Things do move forward again – much more slowly – as the sober reflection on early disappointments helps temper expectations to more realistic levels, characterized by Gartner as a “plateau of productivity.”

It is Mr. Molander’s contention that the characterization of social media as a “game-changing” phenomenon has been so overstated and sensationalized, most companies today are probably working against their own best interests in how they’re dealing with it.  Which is to say, not using it properly as a selling tool.

Here’s how Mr.

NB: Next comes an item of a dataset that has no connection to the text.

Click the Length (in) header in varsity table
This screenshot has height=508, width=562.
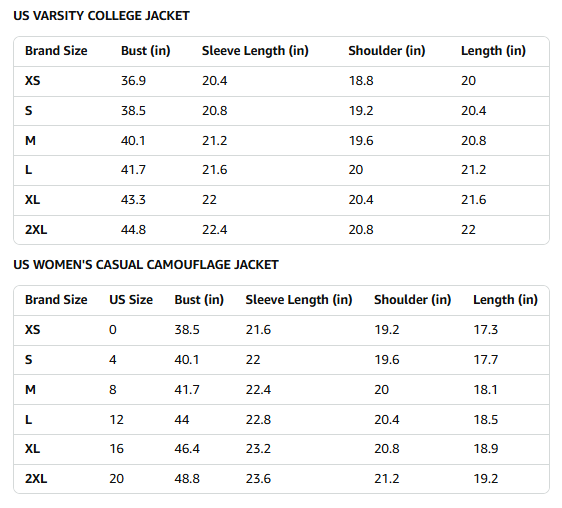(493, 51)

Molander puts it: “The difference between fooling around with social media and selling with it relies on the use of time-tested direct response practices – not new tools and techniques.”

Those basic practices include:

  • Solving customers’ problems
  • Provoke customer responses that connect to the sales funnel
  • Discovering customers’ needs as they evolve … then using this knowledge to improve the response rate

The companies that are successful in selling goods and services via social media are promoting interactions in ways that answer questions and solve problems.

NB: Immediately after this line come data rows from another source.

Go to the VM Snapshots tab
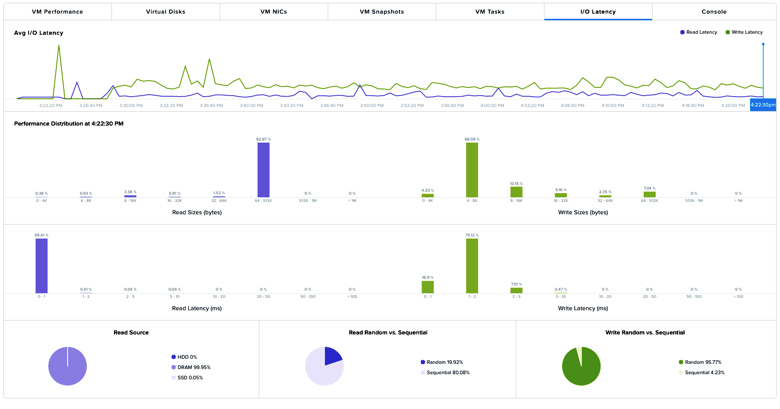The image size is (780, 409). pos(381,12)
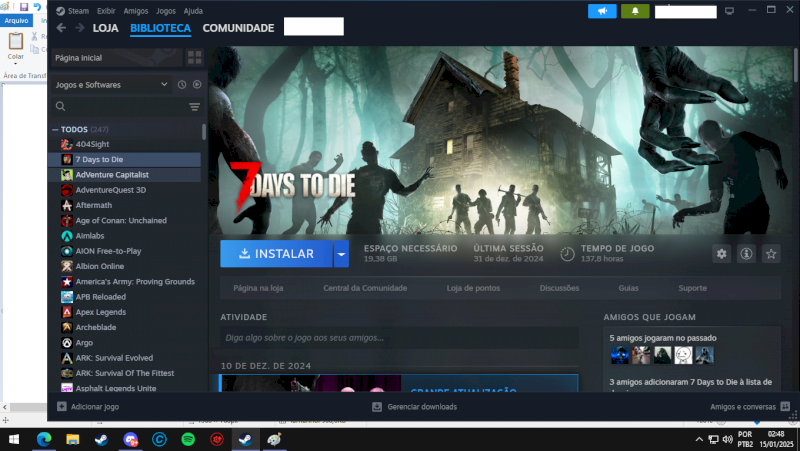Image resolution: width=800 pixels, height=451 pixels.
Task: Open Spotify from the Windows taskbar
Action: 188,439
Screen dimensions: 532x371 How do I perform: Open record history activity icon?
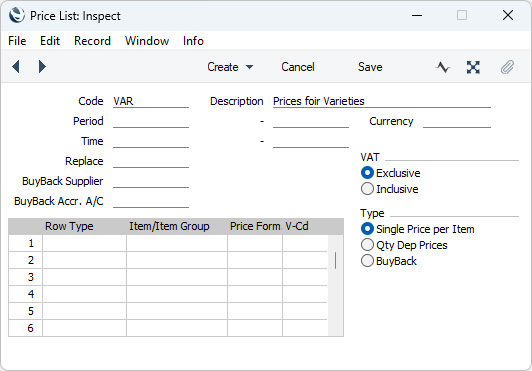(443, 67)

Of course, there is absolutely nothing new or novel about this: “Solving customer challenges” has always been an effective way to cultivate AIDA (awareness, interest, desire and action).

It also continues to be the best way to move customers toward making a purchase.

What social media can do is make the process easier to accomplish, due to social’s interactive nature. Approached in the proper way – and done with regularity – facilitating digital Q&A interactions will help leverage and drive sales.

I think Mr. Molander’s point of view is correct. Using social media as a platform for sales isn’t about some kind of “secret formula” for content creation or figuring out the ideal time to publish a Twitter tweet or blog post. It’s about using the “new” platforms to facilitate “old” sales concepts.

You know – the ones that work.

What Social Media is Teaching Us (Again)

Social MediaSocial media – Facebook, Twitter, LinkedIn, blogs and all that – burst onto the scene only a few years ago. Because of this, we’re still learning daily how these tools are impacting and influencing attitudes about companies and brands … as well as the propensity for people to buy products and services as a result.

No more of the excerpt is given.